### Exercise directions
From the entries that follow, copy each line containing the word "will".

### Data
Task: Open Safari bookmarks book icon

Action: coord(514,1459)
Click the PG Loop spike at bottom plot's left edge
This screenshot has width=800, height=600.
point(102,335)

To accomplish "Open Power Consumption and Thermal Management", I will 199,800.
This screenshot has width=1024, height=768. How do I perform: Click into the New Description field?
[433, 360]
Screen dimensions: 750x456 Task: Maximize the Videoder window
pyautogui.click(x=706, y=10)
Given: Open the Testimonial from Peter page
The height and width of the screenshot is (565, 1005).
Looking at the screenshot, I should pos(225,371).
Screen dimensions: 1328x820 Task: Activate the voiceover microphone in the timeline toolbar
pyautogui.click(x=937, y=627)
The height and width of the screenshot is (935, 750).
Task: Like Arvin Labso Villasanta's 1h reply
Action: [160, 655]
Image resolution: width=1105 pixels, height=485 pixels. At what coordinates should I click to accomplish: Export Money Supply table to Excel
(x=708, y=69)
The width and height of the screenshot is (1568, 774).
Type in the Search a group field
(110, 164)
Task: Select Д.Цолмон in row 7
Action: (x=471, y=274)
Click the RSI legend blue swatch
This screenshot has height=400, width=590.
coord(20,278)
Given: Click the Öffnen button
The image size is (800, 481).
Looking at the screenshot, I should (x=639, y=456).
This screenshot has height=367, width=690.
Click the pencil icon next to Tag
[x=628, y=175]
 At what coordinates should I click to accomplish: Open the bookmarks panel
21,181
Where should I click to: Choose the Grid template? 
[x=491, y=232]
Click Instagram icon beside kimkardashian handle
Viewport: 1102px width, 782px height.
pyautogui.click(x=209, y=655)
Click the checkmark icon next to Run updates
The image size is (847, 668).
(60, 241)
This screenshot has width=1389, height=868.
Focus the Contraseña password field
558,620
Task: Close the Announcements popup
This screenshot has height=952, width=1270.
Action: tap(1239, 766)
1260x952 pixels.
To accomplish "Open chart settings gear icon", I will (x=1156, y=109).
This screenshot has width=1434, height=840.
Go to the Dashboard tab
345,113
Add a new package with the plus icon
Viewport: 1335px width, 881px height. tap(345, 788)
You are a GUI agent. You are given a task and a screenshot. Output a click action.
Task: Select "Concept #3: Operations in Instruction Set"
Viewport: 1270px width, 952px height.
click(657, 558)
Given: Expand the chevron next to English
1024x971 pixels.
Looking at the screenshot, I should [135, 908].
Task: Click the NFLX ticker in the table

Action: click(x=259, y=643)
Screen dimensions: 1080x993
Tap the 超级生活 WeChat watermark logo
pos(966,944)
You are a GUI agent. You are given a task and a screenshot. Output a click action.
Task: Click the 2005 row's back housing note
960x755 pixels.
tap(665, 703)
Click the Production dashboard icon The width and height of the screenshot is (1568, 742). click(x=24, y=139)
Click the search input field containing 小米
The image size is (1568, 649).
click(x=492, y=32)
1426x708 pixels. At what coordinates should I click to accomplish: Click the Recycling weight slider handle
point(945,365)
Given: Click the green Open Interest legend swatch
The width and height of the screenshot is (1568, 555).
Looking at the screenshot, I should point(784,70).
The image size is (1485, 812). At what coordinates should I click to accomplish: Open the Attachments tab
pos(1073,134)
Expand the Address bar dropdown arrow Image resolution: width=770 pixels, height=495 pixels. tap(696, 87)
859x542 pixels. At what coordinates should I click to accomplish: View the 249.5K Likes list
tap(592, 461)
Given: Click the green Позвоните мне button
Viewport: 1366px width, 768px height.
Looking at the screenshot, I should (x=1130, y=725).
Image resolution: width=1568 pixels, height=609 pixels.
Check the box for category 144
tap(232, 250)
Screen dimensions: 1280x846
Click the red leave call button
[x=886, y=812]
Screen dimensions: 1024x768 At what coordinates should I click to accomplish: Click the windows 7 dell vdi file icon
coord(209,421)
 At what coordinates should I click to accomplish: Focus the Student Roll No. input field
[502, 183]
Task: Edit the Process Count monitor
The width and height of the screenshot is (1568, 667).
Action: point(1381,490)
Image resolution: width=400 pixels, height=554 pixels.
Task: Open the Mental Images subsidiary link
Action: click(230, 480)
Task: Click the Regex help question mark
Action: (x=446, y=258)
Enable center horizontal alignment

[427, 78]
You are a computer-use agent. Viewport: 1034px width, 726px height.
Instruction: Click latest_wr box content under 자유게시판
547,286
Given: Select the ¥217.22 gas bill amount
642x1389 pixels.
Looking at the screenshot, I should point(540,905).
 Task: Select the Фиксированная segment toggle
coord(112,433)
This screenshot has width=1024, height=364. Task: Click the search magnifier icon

### Solution to the problem
To accomplish "Open Power Consumption and Thermal Management", I will 199,800.
To accomplish "Open chart settings gear icon", I will (x=1156, y=109).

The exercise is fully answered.